RAM memory consumption in compressed models

fnak · January 14, 2022, 2:08pm

I am running the following compression/optimization algorithms on my model:
1- pruning
2- fusion
3- quantization

I am using a profiler to monitor the memory usage on the models as follows:

prof = torch.profiler.profile(
        activities=[torch.profiler.ProfilerActivity.CPU],
        on_trace_ready=torch.profiler.tensorboard_trace_handler(logPath),
        profile_memory=True,
        record_shapes=True,
        with_stack=True)

prof.start()

for image, label in test_loader:

    with torch.no_grad():
        output, min_distances = model(image)
    all_preds = torch.cat((all_preds, output)  ,dim=0)
    all_labels = torch.cat((all_labels, label) ,dim=0)

    prof.step()

prof.stop()

Weirdly enough, I am monitoring the peak memory (RAM) usage of the aforementioned models (originally trained model, pruned model, fused and quantized model) and it seems to get higher in every single one.

While I can see the file size difference and inference speed of the quantized model, it does however have a higher peak memory usage.

Question 1: Is this a normal behavior? because I understand that pruning in pytorch might not have any effect on the model, but quantization should.
Question 2: Am I measuring memory (RAM) usage correctly? or is there a better way to do it?

Thanks

YOUR INSTRUCTIONS:
Reproduce word for word the stretch of the forum post on RAM usage in compressed models from "for image, label" through "peak memory usage.".

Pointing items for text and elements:
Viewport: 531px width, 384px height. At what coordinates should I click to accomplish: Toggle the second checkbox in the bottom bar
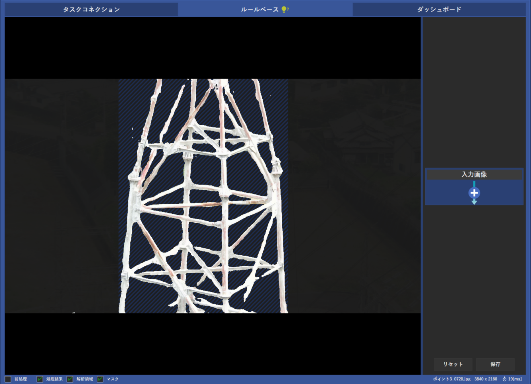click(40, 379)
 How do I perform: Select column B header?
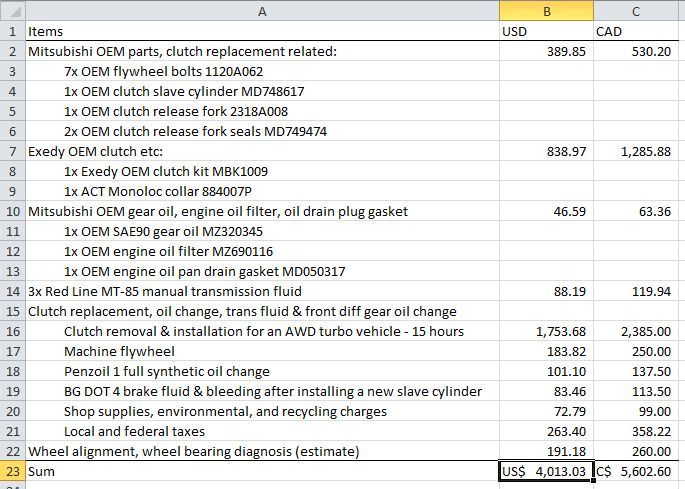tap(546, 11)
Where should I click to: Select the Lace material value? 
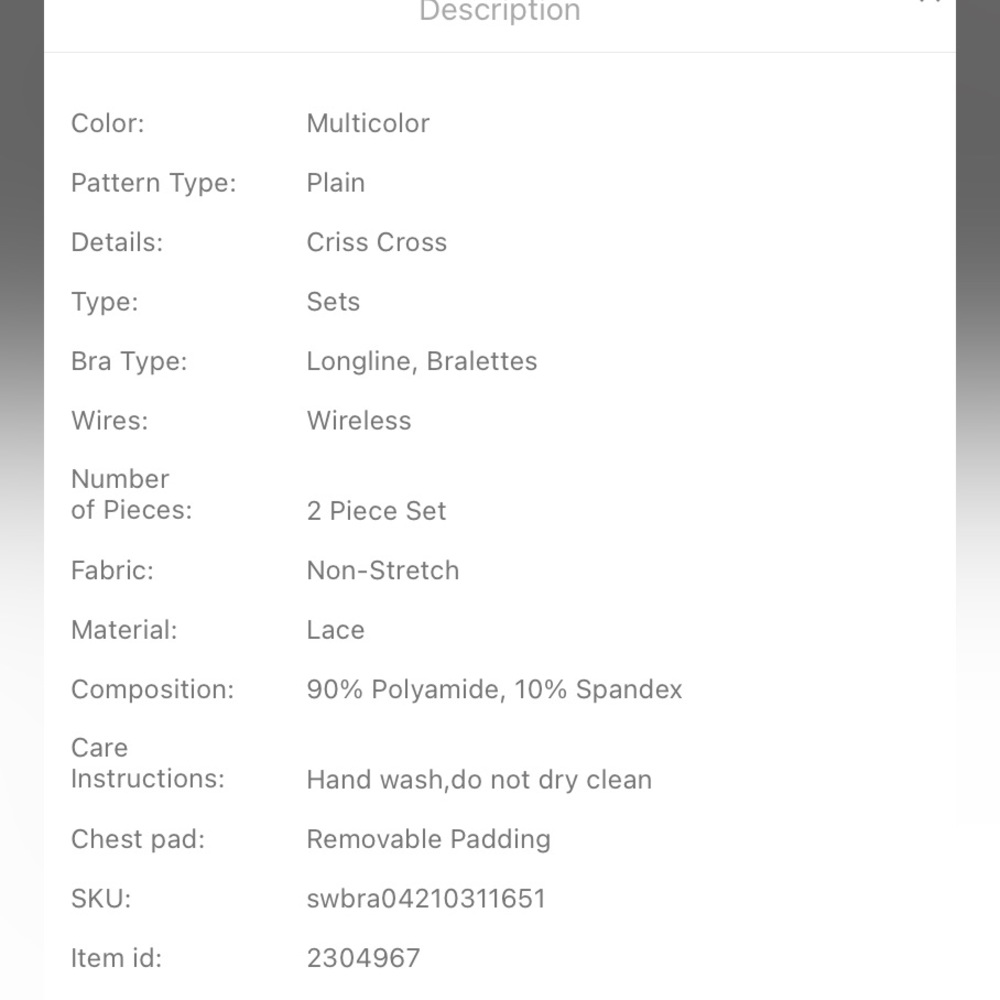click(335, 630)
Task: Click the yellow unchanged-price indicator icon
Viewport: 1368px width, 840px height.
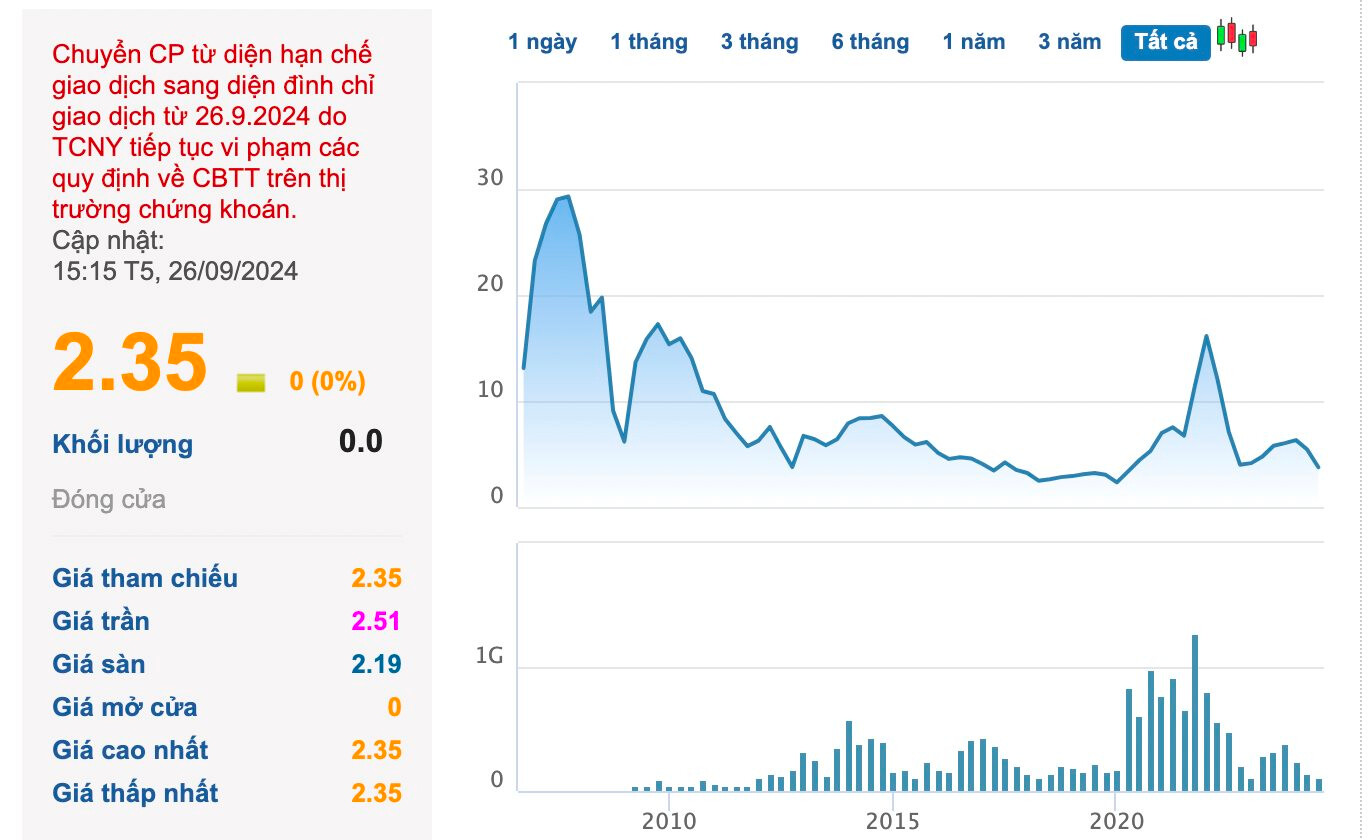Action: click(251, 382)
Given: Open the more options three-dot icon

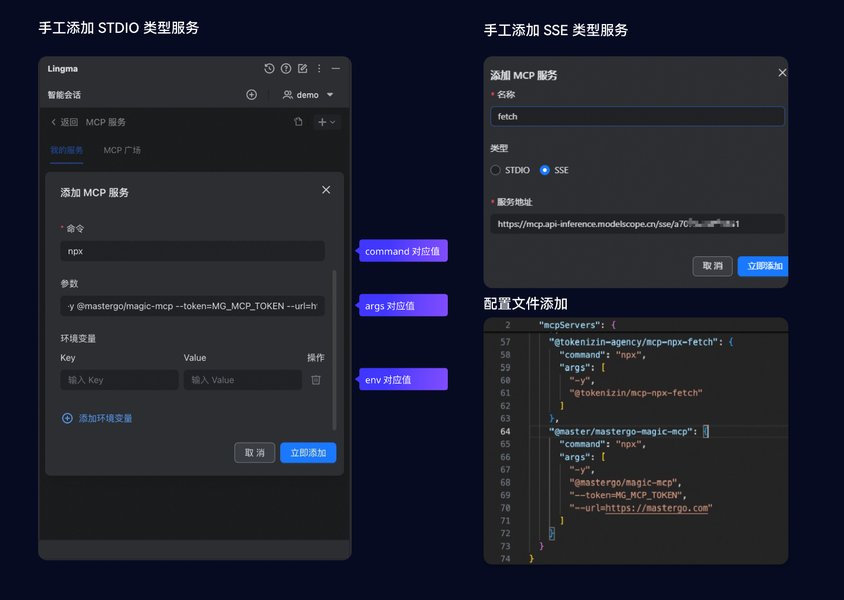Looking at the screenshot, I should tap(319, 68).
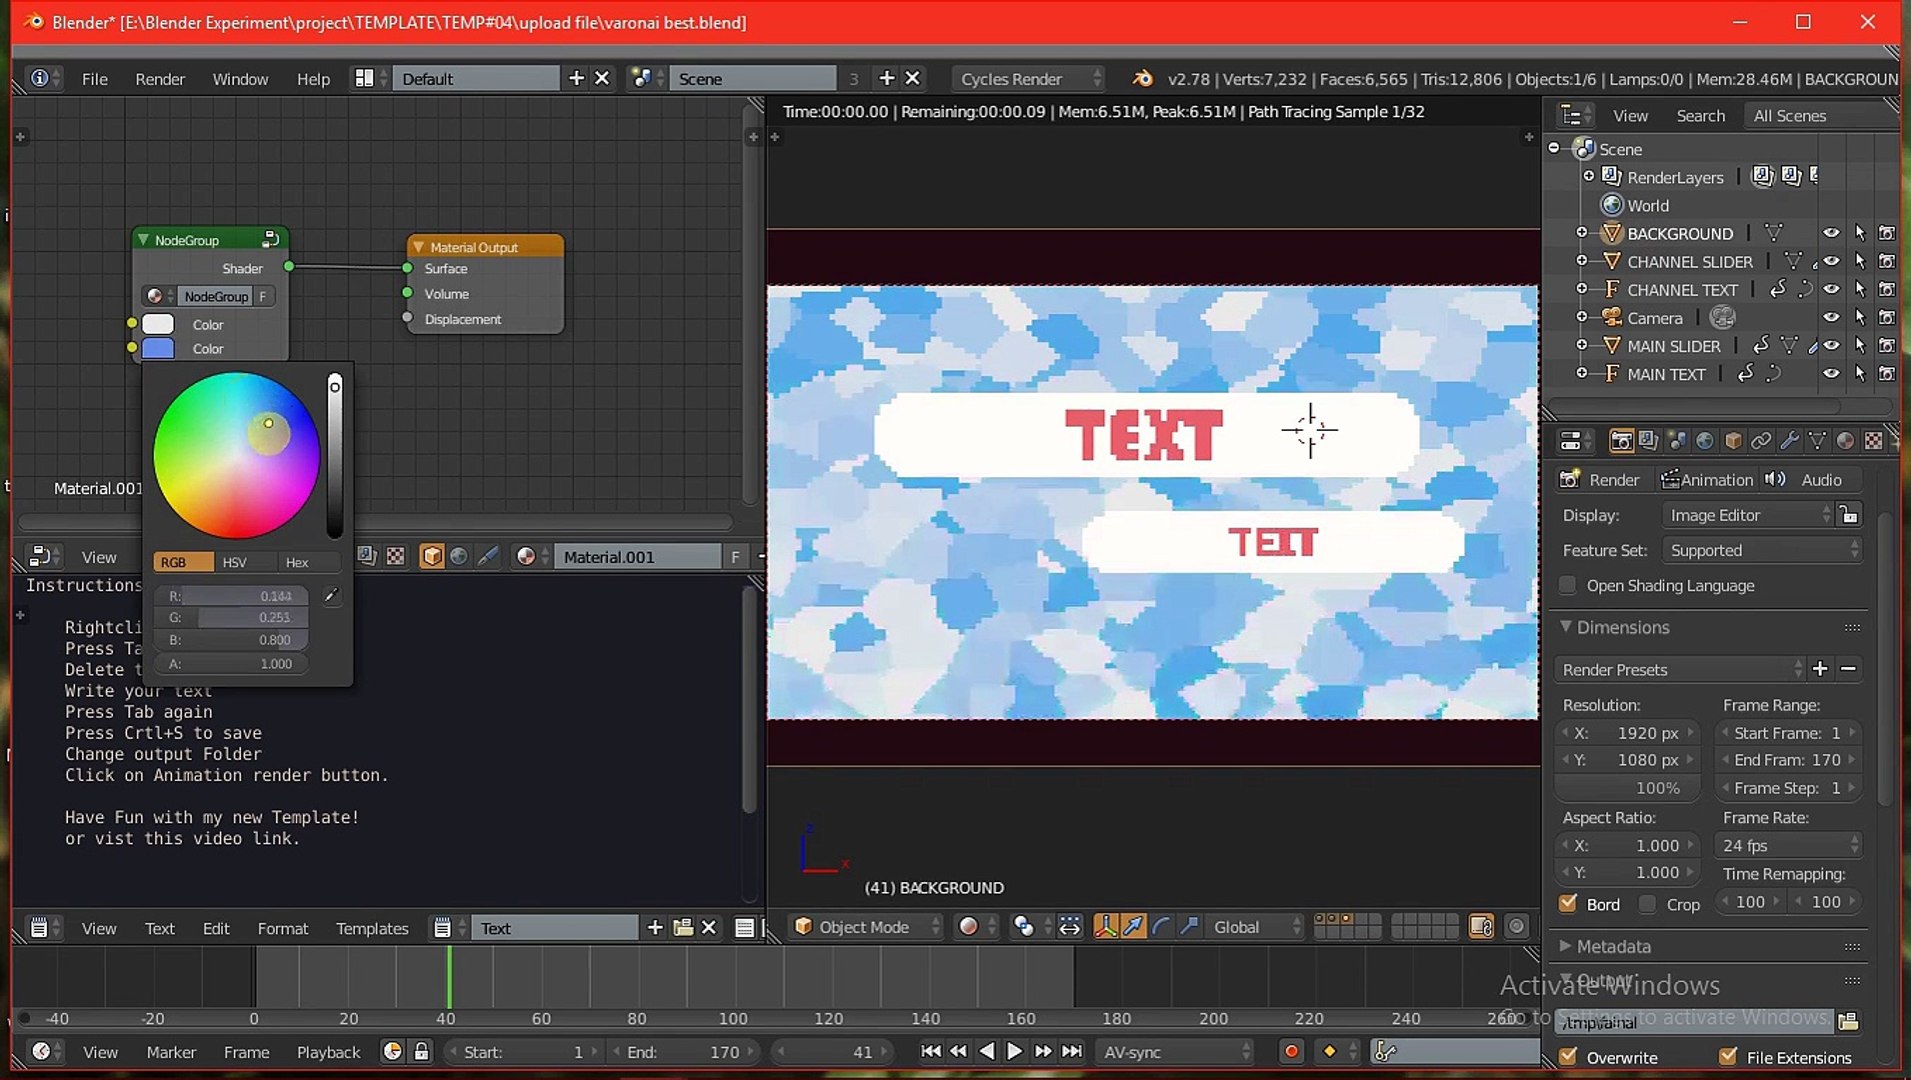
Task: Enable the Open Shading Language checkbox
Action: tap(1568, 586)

RESULT FOR THIS TASK:
for image, label in test_loader:

    with torch.no_grad():
        output, min_distances = model(image)
    all_preds = torch.cat((all_preds, output)  ,dim=0)
    all_labels = torch.cat((all_labels, label) ,dim=0)

    prof.step()

prof.stop()

Weirdly enough, I am monitoring the peak memory (RAM) usage of the aforementioned models (originally trained model, pruned model, fused and quantized model) and it seems to get higher in every single one.

While I can see the file size difference and inference speed of the quantized model, it does however have a higher peak memory usage.